In the stretch from the line containing "The width and height of the screenshot is (1412, 747)." through the end of the lines, change every "button" to "control" and give only those lines again, with nothing else altered.
======== Stored data
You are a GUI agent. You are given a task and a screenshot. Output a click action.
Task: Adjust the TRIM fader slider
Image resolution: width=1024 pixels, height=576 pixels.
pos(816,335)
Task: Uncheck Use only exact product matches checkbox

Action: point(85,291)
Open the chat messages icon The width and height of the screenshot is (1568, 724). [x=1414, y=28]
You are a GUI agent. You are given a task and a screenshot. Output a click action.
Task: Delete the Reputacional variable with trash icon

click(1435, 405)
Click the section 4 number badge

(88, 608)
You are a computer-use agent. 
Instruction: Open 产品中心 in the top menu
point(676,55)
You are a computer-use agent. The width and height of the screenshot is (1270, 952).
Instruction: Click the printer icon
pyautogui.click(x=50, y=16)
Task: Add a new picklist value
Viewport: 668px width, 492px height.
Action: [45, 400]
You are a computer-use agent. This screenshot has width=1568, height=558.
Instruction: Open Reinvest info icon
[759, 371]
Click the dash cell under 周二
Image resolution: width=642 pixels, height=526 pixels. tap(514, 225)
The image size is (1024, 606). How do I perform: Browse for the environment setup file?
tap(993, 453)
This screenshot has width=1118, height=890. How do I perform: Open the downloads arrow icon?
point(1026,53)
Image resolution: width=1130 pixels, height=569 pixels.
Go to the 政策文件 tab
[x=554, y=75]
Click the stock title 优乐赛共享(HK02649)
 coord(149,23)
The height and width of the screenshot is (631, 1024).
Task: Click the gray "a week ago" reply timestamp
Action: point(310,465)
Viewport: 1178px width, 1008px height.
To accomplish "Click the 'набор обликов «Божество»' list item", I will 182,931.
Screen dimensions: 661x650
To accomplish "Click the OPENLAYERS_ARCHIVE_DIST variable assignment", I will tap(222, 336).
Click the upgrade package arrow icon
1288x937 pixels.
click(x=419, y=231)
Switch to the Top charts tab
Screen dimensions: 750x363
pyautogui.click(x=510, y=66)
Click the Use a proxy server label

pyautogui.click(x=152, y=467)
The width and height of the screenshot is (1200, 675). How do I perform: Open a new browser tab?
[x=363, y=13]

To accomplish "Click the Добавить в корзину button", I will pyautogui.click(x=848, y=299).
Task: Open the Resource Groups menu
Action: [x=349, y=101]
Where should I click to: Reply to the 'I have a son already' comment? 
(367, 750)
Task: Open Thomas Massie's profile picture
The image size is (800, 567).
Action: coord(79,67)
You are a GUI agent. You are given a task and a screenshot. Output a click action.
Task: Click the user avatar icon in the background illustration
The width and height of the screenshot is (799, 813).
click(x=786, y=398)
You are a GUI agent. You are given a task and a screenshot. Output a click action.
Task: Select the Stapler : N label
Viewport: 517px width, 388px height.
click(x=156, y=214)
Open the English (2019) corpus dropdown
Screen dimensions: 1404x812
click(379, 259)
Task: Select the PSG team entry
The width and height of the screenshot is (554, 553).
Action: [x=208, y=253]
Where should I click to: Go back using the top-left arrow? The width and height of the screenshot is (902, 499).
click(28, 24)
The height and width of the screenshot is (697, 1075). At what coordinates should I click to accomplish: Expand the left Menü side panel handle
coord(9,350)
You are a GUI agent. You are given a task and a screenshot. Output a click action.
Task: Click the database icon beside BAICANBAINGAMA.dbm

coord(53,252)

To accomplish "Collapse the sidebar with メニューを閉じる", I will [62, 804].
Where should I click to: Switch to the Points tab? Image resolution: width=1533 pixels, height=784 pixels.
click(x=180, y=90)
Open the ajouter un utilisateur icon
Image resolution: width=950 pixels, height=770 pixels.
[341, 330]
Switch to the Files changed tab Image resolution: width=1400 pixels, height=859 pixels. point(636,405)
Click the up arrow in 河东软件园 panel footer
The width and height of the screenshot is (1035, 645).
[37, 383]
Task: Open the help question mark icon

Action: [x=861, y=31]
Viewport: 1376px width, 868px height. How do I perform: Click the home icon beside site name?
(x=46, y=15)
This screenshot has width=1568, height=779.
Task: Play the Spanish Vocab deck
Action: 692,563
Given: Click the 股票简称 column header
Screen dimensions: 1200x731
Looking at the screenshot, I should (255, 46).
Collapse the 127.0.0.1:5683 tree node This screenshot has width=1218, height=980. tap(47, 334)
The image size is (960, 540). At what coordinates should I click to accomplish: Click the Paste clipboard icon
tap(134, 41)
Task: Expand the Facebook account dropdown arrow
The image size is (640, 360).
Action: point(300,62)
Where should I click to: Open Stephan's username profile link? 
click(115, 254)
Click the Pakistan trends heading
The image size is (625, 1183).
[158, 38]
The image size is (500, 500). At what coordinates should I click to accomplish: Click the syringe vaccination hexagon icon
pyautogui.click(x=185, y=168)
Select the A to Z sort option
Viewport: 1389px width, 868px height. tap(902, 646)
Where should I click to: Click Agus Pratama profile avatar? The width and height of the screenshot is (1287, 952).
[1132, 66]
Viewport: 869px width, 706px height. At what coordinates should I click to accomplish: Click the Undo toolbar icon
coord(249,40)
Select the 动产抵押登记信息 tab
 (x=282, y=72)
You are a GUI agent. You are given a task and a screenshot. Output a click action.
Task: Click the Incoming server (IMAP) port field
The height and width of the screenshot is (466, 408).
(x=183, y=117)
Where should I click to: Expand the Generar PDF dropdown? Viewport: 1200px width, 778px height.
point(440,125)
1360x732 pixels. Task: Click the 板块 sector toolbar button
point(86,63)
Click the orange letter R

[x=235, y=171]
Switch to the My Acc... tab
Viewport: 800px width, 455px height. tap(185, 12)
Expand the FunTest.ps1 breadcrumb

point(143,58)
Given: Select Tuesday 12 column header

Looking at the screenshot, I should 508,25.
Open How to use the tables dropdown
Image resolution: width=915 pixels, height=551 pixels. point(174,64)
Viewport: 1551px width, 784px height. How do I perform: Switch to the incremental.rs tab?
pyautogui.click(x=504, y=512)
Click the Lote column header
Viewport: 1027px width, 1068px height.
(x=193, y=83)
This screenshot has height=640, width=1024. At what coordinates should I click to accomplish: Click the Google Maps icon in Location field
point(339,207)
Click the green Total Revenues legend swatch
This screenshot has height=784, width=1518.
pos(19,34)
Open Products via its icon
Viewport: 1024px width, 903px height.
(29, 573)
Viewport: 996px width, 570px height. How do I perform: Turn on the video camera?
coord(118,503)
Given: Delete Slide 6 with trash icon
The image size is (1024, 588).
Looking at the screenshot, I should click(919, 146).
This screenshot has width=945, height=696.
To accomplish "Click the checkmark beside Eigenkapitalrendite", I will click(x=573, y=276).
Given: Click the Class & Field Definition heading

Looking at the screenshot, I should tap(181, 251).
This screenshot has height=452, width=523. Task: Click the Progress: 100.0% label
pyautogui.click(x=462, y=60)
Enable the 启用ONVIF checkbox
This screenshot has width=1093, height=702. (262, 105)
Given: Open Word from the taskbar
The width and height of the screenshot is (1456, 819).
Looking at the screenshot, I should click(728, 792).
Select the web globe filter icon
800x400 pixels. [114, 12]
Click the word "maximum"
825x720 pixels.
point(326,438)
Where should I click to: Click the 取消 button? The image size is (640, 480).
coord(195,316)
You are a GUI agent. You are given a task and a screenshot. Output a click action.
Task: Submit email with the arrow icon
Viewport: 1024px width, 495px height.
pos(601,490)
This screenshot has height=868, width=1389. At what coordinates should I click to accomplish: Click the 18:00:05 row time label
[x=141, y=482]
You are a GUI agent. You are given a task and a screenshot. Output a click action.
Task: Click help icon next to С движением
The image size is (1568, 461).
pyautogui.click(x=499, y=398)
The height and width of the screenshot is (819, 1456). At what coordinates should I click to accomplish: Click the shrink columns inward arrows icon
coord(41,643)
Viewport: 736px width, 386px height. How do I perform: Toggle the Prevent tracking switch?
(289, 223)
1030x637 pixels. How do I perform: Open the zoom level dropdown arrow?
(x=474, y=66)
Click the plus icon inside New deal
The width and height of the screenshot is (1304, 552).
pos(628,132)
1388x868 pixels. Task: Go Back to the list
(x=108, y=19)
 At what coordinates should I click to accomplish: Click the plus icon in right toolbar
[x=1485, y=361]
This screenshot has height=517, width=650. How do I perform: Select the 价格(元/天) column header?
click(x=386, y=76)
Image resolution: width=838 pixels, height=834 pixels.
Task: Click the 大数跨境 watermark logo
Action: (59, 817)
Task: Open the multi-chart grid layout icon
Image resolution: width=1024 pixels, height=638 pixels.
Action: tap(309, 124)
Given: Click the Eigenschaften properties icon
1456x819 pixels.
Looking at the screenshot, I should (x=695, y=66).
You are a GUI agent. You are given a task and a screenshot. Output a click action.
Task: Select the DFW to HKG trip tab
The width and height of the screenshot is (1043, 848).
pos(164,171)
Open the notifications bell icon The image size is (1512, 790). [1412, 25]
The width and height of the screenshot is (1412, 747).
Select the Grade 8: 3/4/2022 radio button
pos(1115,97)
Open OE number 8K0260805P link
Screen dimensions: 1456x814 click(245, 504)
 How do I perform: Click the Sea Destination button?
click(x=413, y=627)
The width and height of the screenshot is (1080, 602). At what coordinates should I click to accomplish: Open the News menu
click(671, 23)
================
Task response
The width and height of the screenshot is (1412, 747).
Select the Grade 8: 3/4/2022 radio control
pos(1115,97)
Open OE number 8K0260805P link
Screen dimensions: 1456x814 click(245, 504)
 How do I perform: Click the Sea Destination control?
click(x=413, y=627)
The width and height of the screenshot is (1080, 602). At what coordinates should I click to accomplish: Open the News menu
click(671, 23)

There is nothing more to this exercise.